In nature and engineering, microcompartments — molecular shells made of proteins that can encapsulate cellular components — provide a tiny home for important reactions. In bacterial organelles, for example, microcompartments known as carboxysomes trap carbon dioxide and convert it into sugar as an energy source.
These shells naturally buckle into a specialized 20-sided shape called an icosahedron. But now researchers at Northwestern University’s McCormick School of Engineering and Applied Science have discovered and explored new shapes of microcompartment shells. Understanding just how these shells form could lead to designed microreactors that mimic the functions of these cell containers or deliver therapeutic materials to cells at specific targeted locations.
The research, led by Monica Olvera de la Cruz, professor of materials science and chemical and biological engineering and chemistry, with Graziano Vernizzi, research assistant professor, and research associate Rastko Sknepnek, was recently published in the Proceedings of the National Academy of Sciences.
Olvera de la Cruz and her group knew how shells made up of just one structural unit worked — their elasticity and rigidity cause them to naturally buckle into icosahedra. But they began considering how to create heterogenous shells by using more than one component. Using physical concepts, mathematical analysis, and running simulations, they formulated a new model for the spontaneous faceting of shells.
“The question was: if a shell is made up of components that have different rigidities or different mechanical properties, what would be the shape it takes?” Olvera de la Cruz said.
The only faceted shape previously known for molecular closed shells, such as viruses and fullerenes, was the icosahedron. But Olvera de la Cruz and her colleagues discovered that when a shell is made up of two components with different elasticities, they buckle into many different shapes, including dodecahedra (12 sides) and octahedra (8 sides) and irregular polyhedra, which surfaces are “decorated” by the natural segregation of components to yield the lowest energy conformation.

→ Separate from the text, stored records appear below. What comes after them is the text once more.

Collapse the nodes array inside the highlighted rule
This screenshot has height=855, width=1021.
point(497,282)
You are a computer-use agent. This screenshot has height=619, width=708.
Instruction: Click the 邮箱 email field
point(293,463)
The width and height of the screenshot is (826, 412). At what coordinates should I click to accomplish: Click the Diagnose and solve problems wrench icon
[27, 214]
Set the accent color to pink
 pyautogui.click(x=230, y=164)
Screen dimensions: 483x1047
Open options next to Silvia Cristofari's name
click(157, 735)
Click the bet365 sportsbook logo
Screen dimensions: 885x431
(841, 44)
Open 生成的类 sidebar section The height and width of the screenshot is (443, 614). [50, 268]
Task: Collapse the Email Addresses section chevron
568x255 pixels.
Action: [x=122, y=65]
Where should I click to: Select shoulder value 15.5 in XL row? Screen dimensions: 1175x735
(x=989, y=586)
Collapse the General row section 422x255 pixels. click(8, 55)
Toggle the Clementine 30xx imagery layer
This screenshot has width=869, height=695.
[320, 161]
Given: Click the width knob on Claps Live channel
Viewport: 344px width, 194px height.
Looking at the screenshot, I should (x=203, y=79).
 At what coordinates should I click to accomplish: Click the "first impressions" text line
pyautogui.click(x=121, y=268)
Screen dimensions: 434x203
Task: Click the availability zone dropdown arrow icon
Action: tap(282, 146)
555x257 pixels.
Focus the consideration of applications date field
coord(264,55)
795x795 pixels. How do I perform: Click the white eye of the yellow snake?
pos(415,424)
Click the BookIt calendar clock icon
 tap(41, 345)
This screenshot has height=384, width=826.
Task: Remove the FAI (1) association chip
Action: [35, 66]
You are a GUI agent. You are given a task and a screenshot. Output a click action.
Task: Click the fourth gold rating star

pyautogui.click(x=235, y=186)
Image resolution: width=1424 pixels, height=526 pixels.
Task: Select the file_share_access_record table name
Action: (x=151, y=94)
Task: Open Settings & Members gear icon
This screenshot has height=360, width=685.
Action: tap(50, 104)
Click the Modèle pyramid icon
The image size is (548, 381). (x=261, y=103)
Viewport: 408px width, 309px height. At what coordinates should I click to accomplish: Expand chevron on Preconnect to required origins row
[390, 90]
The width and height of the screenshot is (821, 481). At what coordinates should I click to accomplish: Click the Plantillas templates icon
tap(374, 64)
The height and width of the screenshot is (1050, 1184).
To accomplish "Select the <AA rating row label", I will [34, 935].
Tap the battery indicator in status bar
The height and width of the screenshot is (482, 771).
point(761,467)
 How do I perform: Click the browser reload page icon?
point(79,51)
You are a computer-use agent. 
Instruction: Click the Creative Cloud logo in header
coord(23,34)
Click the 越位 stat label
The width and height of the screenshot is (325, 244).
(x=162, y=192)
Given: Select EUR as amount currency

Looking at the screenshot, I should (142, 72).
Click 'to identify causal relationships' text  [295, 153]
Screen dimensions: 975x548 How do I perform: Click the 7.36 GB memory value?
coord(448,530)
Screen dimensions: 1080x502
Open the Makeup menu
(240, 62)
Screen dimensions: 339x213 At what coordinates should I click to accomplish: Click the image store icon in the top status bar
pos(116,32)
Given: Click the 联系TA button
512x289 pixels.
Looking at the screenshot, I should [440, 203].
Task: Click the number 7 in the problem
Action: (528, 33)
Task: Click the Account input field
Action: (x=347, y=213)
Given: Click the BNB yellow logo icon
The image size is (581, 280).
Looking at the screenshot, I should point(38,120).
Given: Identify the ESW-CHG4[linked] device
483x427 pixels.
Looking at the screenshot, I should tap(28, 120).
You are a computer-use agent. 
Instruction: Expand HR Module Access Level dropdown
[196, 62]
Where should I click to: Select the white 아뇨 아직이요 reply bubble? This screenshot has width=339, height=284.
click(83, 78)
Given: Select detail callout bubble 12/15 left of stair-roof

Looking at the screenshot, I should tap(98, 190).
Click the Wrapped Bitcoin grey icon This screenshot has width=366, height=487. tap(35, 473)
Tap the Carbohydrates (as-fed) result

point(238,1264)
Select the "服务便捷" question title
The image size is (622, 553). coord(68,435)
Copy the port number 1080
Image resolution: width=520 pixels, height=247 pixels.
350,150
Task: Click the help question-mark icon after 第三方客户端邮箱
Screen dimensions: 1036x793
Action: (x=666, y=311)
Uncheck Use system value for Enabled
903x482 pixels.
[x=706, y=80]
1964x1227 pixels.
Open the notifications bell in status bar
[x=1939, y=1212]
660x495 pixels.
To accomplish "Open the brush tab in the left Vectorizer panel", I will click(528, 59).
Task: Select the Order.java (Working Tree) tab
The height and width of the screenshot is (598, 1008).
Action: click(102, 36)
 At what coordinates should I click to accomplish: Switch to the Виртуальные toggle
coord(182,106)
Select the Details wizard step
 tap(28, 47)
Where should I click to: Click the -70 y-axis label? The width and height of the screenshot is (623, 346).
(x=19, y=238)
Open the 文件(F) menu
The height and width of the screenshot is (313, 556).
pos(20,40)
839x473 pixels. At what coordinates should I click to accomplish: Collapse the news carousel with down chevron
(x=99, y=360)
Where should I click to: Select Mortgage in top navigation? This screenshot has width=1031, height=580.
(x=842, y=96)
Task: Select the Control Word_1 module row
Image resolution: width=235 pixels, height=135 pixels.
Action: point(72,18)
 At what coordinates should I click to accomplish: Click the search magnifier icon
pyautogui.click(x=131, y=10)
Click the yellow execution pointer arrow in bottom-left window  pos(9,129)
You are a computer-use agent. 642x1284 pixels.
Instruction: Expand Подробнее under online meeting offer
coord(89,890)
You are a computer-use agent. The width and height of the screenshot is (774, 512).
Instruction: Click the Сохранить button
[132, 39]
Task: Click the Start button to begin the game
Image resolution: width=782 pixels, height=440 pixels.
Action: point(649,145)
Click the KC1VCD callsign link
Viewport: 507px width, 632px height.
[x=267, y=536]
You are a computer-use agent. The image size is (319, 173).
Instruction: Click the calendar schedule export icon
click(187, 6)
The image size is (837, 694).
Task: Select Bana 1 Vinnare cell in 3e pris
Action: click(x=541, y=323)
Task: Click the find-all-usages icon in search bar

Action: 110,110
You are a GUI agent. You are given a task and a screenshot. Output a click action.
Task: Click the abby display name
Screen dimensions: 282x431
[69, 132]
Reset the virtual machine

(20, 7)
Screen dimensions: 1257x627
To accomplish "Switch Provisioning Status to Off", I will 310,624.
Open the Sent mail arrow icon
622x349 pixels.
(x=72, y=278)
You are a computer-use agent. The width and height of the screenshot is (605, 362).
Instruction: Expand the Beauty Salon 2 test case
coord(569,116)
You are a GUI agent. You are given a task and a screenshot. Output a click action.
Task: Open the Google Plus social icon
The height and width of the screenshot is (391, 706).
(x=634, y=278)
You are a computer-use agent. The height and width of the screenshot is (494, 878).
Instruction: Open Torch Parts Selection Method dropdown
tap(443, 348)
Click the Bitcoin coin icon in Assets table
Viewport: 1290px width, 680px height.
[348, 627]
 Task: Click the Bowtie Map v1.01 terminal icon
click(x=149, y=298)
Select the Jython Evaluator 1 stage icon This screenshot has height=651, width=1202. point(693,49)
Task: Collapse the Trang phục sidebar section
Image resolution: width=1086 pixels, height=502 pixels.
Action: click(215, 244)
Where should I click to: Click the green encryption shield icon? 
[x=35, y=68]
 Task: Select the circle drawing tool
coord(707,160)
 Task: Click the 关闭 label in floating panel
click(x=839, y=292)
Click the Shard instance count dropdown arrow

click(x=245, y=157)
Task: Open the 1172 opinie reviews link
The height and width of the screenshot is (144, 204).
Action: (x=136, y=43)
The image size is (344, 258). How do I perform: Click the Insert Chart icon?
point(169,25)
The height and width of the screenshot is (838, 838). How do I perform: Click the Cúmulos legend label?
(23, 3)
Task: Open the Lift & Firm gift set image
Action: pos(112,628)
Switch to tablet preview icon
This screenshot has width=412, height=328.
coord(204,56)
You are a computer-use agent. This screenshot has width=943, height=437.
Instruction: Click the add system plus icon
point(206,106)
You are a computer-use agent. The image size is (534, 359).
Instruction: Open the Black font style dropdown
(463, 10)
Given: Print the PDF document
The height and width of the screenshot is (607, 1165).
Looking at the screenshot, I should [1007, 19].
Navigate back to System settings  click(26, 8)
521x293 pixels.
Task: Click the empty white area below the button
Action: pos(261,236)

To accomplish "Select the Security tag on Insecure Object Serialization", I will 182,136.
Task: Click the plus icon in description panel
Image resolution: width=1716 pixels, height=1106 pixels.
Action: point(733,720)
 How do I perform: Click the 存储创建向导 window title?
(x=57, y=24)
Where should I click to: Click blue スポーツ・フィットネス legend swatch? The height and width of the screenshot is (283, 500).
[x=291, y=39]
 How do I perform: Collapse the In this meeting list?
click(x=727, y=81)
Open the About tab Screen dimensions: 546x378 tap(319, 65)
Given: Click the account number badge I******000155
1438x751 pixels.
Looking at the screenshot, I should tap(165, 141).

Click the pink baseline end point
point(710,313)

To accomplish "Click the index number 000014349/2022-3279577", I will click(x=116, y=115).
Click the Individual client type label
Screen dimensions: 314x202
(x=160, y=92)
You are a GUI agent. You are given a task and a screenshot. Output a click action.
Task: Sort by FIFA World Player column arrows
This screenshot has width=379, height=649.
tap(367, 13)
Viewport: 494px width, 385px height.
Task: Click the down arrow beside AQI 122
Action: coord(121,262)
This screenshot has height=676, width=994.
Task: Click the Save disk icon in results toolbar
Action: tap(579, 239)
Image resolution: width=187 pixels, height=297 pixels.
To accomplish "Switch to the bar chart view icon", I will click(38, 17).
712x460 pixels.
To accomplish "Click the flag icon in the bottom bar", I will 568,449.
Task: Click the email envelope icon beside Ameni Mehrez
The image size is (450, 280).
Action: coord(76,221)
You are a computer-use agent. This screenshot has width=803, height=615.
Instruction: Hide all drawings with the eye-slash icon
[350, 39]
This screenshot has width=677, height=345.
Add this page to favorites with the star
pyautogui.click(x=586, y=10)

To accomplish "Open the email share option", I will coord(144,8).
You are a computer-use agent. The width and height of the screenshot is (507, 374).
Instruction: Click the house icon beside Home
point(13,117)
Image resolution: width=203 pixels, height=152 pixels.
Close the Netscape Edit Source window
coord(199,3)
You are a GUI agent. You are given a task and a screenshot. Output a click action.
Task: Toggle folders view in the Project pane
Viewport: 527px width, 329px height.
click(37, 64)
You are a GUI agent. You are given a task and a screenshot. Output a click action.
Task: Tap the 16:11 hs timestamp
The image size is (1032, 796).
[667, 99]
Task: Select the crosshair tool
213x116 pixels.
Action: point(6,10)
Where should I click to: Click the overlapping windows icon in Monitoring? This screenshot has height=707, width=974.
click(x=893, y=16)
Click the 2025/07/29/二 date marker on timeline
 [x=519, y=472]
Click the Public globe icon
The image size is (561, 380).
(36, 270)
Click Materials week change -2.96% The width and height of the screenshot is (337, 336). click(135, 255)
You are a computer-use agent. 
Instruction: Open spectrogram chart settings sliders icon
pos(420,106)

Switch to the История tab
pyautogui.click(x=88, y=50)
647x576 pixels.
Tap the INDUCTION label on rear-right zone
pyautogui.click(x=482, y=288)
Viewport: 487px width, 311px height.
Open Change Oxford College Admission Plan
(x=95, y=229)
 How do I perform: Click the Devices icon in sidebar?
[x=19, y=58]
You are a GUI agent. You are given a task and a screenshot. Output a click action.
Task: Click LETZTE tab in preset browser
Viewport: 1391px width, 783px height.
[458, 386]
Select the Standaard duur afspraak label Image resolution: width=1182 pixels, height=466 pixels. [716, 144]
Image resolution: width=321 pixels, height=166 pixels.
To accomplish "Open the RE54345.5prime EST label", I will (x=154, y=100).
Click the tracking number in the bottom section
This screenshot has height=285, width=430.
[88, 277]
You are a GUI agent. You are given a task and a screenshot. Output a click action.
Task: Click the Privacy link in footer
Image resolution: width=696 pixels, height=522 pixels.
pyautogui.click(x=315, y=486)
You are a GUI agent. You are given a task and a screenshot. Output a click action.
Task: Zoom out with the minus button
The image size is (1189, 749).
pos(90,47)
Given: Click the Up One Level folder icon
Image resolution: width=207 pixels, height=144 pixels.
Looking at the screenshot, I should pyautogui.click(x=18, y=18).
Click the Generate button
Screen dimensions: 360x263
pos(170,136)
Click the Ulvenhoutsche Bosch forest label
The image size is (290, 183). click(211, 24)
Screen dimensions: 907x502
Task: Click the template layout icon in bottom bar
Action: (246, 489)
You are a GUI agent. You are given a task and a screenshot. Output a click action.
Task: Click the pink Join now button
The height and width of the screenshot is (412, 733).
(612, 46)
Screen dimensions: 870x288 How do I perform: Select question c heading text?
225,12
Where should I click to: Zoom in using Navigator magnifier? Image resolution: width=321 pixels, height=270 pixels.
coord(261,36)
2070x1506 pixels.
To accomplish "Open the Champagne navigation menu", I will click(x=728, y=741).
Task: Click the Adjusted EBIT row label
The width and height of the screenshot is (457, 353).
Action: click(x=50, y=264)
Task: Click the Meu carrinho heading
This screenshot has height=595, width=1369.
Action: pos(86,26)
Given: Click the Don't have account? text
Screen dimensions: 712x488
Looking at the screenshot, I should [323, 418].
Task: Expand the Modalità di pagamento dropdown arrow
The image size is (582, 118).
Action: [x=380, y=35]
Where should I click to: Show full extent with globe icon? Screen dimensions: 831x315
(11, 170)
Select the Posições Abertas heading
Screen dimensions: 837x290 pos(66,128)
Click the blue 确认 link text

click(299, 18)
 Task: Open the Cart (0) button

Some of these shapes had been seen in nature before — sometimes in the bacterial organelles’ carboxysomes — but they were just called “quasi-icosahedra” because nobody knew how to characterize them and how they worked. Armed with their model, however, engineers could now potentially design shells to perform specific tasks.
“If you just want to pack something into a shell, you use a sphere,” she said. “But if you want to create a shell that has intelligence and can fit somewhere perfectly because it is decorated with the right proteins, then you can use different shapes.”
These designed shells could act as containers or microreactors within the body. “It’s a very efficient way to deliver something,” she said.
Next the group hopes to determine how general their model is and continue researching how different shapes are made.
“I think it can open a new field of research,” Olvera de la Cruz said.